关虎挟持的正是几日不见的云漠光,此时的她憔悴不堪、双目无光,像一个破旧羸弱的布娃娃被人攥在手里。
羞辱自己薛檀枞能忍,但玷污漠光的名声,断不可恕。他感到全身的气血都在倒流,一时动了杀心。
“这手段也未免太下三滥了!孟庄主,您就不管管?”沈照曦气极。
蒋术奇已一个箭步冲出去,星罗剑直指关虎,“放开她!”
关虎将“云漠光”的喉咙掐得更紧了一些,“蒋谷主,你不是我的对手,莫坏我好事。”
沈照曦继续劝诫道:“相信在场大部分同道绝非贪财恋物之辈,乃是尊敬孟庄主的为人、本着匡扶正义才追随至此。这位关副帮主的做法恶俗卑鄙,简直是玷污了我们的初心,传出去,恐怕会败坏各大世族的英名。”

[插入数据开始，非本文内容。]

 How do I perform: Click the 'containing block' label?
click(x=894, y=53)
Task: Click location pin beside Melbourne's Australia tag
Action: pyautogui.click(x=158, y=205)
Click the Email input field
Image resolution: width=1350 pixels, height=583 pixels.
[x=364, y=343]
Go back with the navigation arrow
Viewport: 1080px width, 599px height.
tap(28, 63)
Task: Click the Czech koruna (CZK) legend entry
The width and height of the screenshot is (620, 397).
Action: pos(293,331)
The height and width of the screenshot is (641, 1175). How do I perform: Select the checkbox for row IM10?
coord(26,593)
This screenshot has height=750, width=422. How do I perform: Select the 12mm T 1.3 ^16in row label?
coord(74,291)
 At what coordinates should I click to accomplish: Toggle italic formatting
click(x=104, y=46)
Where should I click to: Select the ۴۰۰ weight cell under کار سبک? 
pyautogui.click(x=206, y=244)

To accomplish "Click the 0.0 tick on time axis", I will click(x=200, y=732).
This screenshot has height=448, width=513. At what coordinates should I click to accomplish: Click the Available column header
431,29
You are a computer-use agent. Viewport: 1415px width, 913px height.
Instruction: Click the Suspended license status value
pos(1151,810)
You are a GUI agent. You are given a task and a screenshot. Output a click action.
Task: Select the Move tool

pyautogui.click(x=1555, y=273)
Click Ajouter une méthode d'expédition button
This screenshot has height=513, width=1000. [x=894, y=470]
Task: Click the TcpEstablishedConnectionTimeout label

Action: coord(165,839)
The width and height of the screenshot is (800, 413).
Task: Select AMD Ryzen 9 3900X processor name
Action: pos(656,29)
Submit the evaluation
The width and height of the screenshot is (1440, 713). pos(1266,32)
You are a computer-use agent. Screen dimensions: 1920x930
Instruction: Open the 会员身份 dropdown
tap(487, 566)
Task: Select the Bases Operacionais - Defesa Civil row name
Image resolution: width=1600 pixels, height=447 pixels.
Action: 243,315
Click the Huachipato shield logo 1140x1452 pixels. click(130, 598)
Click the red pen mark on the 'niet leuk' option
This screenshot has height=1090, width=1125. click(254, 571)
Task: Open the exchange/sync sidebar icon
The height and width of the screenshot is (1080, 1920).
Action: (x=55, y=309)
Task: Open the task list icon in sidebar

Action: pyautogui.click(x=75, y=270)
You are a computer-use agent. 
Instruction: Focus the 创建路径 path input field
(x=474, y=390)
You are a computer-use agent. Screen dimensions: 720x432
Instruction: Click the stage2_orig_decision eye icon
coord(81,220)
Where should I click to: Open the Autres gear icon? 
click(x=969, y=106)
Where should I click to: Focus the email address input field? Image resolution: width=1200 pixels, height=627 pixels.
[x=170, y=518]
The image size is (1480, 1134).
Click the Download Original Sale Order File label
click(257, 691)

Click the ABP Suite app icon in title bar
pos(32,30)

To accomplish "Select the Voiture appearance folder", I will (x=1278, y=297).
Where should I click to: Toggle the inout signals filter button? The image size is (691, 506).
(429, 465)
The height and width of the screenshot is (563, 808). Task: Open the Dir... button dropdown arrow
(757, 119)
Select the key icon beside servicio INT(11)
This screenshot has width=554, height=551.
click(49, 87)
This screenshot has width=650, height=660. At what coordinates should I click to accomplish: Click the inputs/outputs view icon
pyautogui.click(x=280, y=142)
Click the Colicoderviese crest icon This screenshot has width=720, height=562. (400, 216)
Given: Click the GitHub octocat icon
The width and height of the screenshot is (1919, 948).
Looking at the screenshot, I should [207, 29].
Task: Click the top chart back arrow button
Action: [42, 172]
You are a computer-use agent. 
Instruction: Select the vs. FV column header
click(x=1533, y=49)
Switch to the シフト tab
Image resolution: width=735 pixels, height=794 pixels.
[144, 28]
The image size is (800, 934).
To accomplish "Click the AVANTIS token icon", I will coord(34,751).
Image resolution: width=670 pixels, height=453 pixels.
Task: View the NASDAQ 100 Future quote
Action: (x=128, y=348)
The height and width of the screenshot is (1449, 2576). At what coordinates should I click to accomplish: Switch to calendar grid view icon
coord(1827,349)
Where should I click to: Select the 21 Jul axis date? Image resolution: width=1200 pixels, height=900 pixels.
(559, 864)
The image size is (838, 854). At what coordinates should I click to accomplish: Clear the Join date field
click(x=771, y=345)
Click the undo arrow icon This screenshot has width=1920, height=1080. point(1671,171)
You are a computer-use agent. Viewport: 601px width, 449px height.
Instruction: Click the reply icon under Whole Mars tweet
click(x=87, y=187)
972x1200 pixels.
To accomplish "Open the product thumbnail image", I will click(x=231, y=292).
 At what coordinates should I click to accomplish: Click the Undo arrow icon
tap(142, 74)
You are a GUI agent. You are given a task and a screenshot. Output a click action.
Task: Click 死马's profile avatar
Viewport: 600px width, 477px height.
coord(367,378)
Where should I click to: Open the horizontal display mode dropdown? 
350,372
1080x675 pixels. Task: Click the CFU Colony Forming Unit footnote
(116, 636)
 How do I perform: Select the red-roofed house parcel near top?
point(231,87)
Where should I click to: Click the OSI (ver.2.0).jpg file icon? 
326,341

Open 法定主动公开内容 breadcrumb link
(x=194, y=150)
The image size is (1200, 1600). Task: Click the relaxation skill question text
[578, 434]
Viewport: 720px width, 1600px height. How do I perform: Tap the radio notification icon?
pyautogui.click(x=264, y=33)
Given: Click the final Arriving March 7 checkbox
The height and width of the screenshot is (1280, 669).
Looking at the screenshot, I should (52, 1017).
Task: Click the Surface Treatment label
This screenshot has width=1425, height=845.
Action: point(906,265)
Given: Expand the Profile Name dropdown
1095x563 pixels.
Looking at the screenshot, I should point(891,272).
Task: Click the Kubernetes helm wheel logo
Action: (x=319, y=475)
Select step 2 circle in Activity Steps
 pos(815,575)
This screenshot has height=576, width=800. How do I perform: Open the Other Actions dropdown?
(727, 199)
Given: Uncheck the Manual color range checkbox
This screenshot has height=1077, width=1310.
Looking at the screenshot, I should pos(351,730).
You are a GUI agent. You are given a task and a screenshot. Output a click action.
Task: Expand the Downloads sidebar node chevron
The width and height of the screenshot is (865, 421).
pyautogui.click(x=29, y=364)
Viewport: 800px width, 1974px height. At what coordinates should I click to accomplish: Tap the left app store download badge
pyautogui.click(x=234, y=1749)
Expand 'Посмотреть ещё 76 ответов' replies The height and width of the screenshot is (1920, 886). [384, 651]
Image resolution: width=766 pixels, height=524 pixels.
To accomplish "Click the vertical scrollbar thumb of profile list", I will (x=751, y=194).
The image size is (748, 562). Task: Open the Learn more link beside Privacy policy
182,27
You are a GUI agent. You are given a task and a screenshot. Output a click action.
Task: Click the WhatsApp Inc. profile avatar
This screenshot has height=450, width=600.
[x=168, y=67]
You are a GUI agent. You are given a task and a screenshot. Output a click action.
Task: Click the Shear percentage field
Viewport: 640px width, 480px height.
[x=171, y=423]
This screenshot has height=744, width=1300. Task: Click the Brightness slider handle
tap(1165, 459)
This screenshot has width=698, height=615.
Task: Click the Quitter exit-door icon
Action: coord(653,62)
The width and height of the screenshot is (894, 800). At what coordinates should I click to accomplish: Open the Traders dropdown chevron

蒋术奇见心爱之人受苦受难,眼眶一热,心如刀绞,“漠光?”
嘴巴被封住的“云漠光”仿佛没有注意到蒋术奇,而是将目光投向高台上的人,执着的发出呜呜的声音,两个模糊的音节回荡在殿堂里,“救我!救我!”
这双如琥珀般通透的眼睛梨花带雨、饱含深情,流露出足以凝固时空的美。薛檀枞见之心头一刺,疼痛的厉害。但他了解漠光的性格,她是沙漠里长出来的玫瑰,是雪山上不惧料峭的莲花,越是危急关头,越不会胆怯,更不会慌张。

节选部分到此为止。